As Britton told a graduating class at the University of Colorado almost two years ago, "We are at a critical juncture in our society. We can't continue to blame 'them' for our problems without recognizing and accepting that 'we' are 'them.'"
Or, as the Post's about-to-be-introduced new slogan asserts, "We are Colorado." Not to be confused with that other ubiquitous refrain: "We are...Columbine."
We may be Colorado -- but Dennis Britton is no longer one of us.
Pass the popcorn.
It comes as no surprise that this city is for sale -- but at least we now have an inflated sense of self-worth. In the early days of what would soon become Greed Acres, the Coors Brewing Company bought naming rights to the town's new Major League ballpark for a paltry $15 million (and all the Coors that Colorado Rockies fans could drink).
But the occupants of Coors Field have learned a few things over the past half-dozen years. Not about baseball, of course, but about real squeeze plays. Last month the owners of the Rockies, perhaps distracted by Jerry McMorris's Nation's Way bankruptcy and nasty feuds with Oren Benton's trustees, refused to chip in a paltry $300,000 to help fund a light-rail spur in lower downtown -- the very part of town that their ballpark has turned into a funplex choking in traffic and chain restaurants.
The Rockies have not come up with a reasonable explanation for their sorry behavior on the diamond, and their excuse now was just as lame: The closest light-rail stop was simply too far away from the field, they said. A whopping three blocks, which on any given game day are packed with fans who've parked a half-mile to a mile away and are slowly making their way up Wynkoop Street to the ballpark that taxpayers paid for, occupied by a team too cheap to chip in for light rail.
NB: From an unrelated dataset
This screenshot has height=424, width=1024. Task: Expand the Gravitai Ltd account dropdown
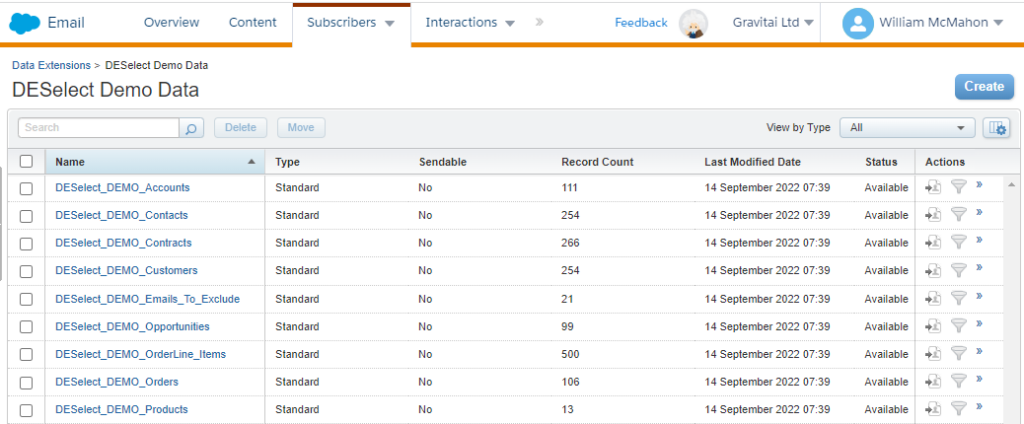[x=773, y=22]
Many LoDo businesses have worked hard and anted up significant dollars to get the light-rail spur, perhaps the only RTD project to ever make complete sense. Public transit in that part of town was needed yesterday to alleviate the parking crunch, and it will become even more critical when the Pepsi Center opens this fall. Even Ascent, when not distracted by Saudi princesses and a shareholders' revolt, pronounced itself willing to support the project.
But the Rockies dropped the ball. It's becoming their specialty.
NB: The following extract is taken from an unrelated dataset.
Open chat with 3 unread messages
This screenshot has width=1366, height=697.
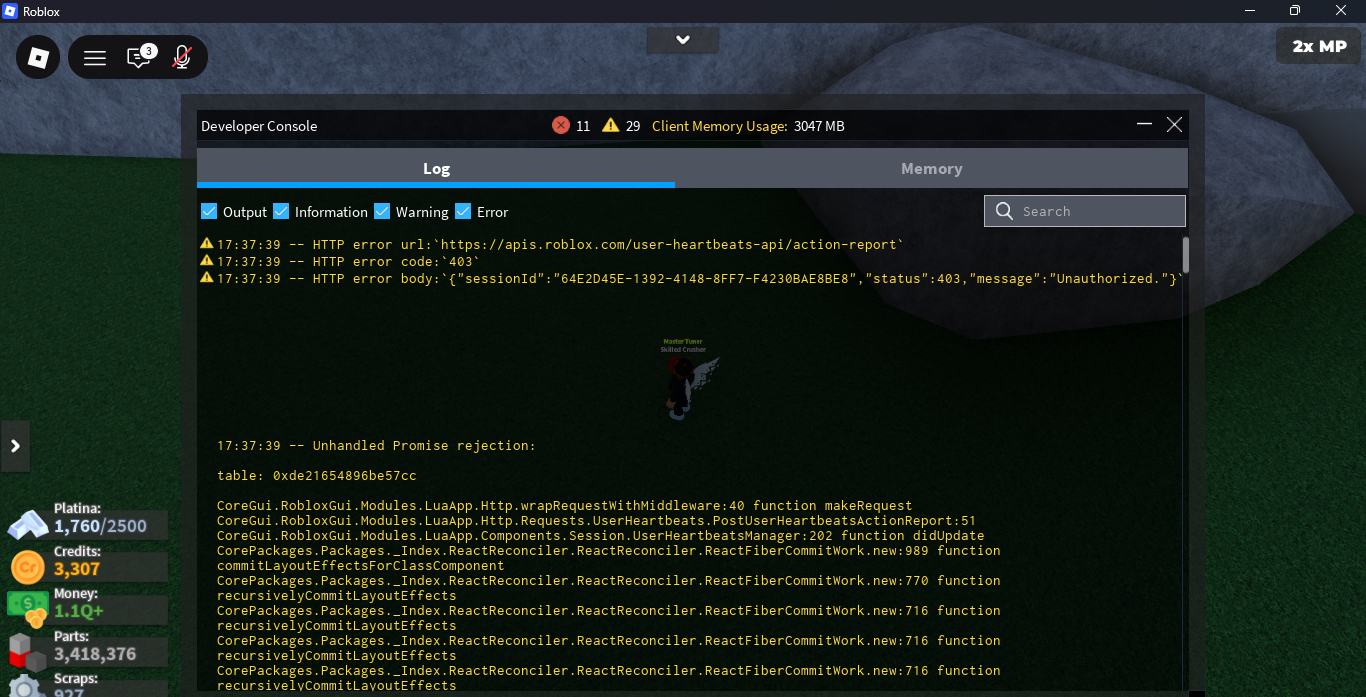(139, 57)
In touting the light-rail extension, RTD officials showed a brief flicker of their usual insanity and suggested that naming rights to some of the LoDo stops be sold. Although businesses supporting the project were right to object, they should make an exception in the case of Union Station, the closest stop to Coors field. And name it Nation's No-Way.
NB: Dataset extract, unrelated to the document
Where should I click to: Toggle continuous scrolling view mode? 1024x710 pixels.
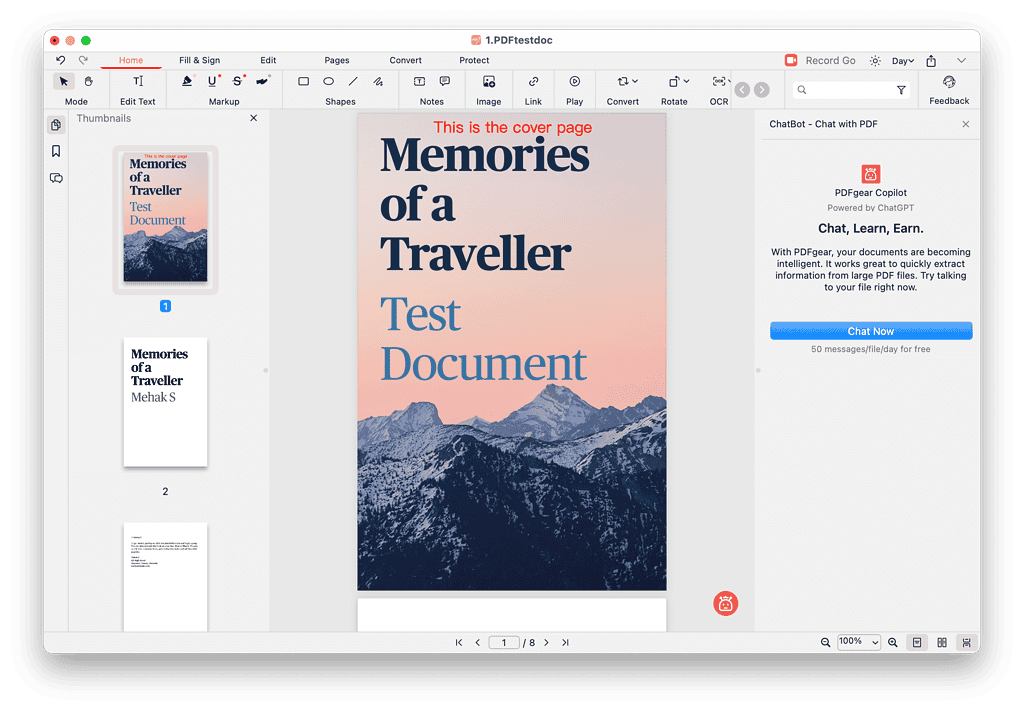(x=966, y=642)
Businesses still eager to see their names up in lights do have other options. The proposed $268 million convention center still lacks a title -- not to mention a positive vote of the people. And Pat Bowlen's new home for the Broncos has yet to be adopted by some corporate do-gooder, although the Great Patsby recently suggested that if taxpayers are willing to sacrifice $50 million in corporate naming rights for a facility they're already spending $300 million on, they could save the Mile High moniker.
Bowlen should be grateful that the stadium vote passed while the Broncos were still capable of throwing a pass -- so grateful that he throws in the $50 million himself.
But in this town, shame is never the name of the game.